Harmed Consumers File Tylenol Liver Failure Lawsuits

Tylenol is used around the world for the treatment of minor ailments such as headaches, fevers, and other symptoms of the common cold. Taken irregularly and in appropriate doses, Tylenol is the perfect drug – it is both effective and safe. But too much Tylenol is incredibly dangerous. Either taking too much acetaminophen at once or taking it too regularly for a significant period of time can cause liver damage that, if untreated, can result in liver failure and even death. Tylenol liver failure lawsuits serve as the tragic evidence of just how dangerous Tylenol can be.

Responding to research that linked liver failure to Tylenol use in the 1970s, Johnson & Johnson asserted that only extreme overdoses could lead to liver failure. To back their claims, Johnson & Johnson devised a marketing campaign that extolled Tylenol as the reliable painkiller and fever reducer favored by medical professionals. It is true that Tylenol is often a less dangerous option when  compared to aspiri, but today we understand that the line between a safe dosage of Tylenol and a harmful amount is quite tenuous. A harmless amount of Tylenol for one individual may cause serious liver problems for another.
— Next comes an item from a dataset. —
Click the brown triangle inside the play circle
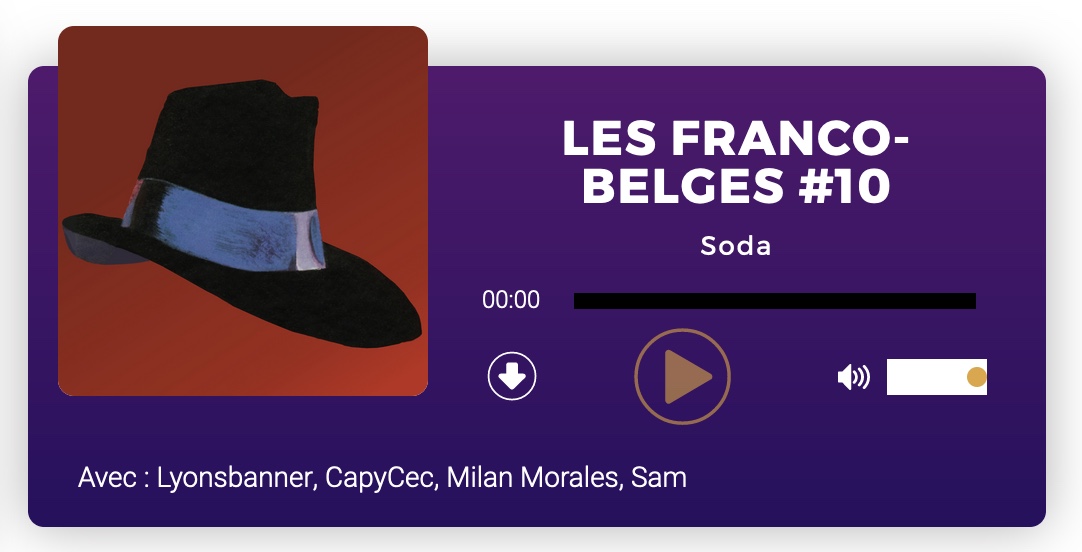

Several factors affect how much Tylenol is safe to take – the health of your liver, the amount of alcohol you drink, whether you have had liver damage before, how much Tylenol you are taking and how often, and how many consecutive days you’ve been relying on Tylenol on a regular basis. Many Tylenol liver failure lawsuits involve someone taking the recommended dosage of Tylenol on a regular basis – which studies have shown can be dangerous to take for as little as four days. Some researchers believe that the presence of caffeine in the body may also increase a person’s risk for liver damage from Tylenol.

Unable to say exactly how every person will react to a drug like Tylenol, it would be hard for a company to predict all the possible problems that could result from taking it. Of course this is true, but drug safety advocates argue that Johnson & Johnson hasn’t made a real effort to warn their customers of the drug’s risks. The company has denied the dangers of Tylenol every step of the way, beginning in the 1970s when the Johnson & Johnson first resisted adding a liver damage warning to their packaging. Only when ordered to do so by the FDA in 2006 did Tylenol executives add such a warning.

A final straw came recently when Johnson & Johnson, in a move that is sure to bring a new onslaught of Tylenol liver failure lawsuits, lowered the maximum daily dosage for adults from 4000 mg to 3000 mg. After decades of insisting that 4000 mg was a safe amount for an adult to take during a 24 hour period, Johnson & Johnson is backpedaling. The line between safe Tylenol use and risky Tylenol use is a fine one – and apparently, it hovers right around 3000 mg per day. Unfortunately, Americans trusted the higher dosage amount for three deacades, and many people died or sustained permanent liver damage as a result.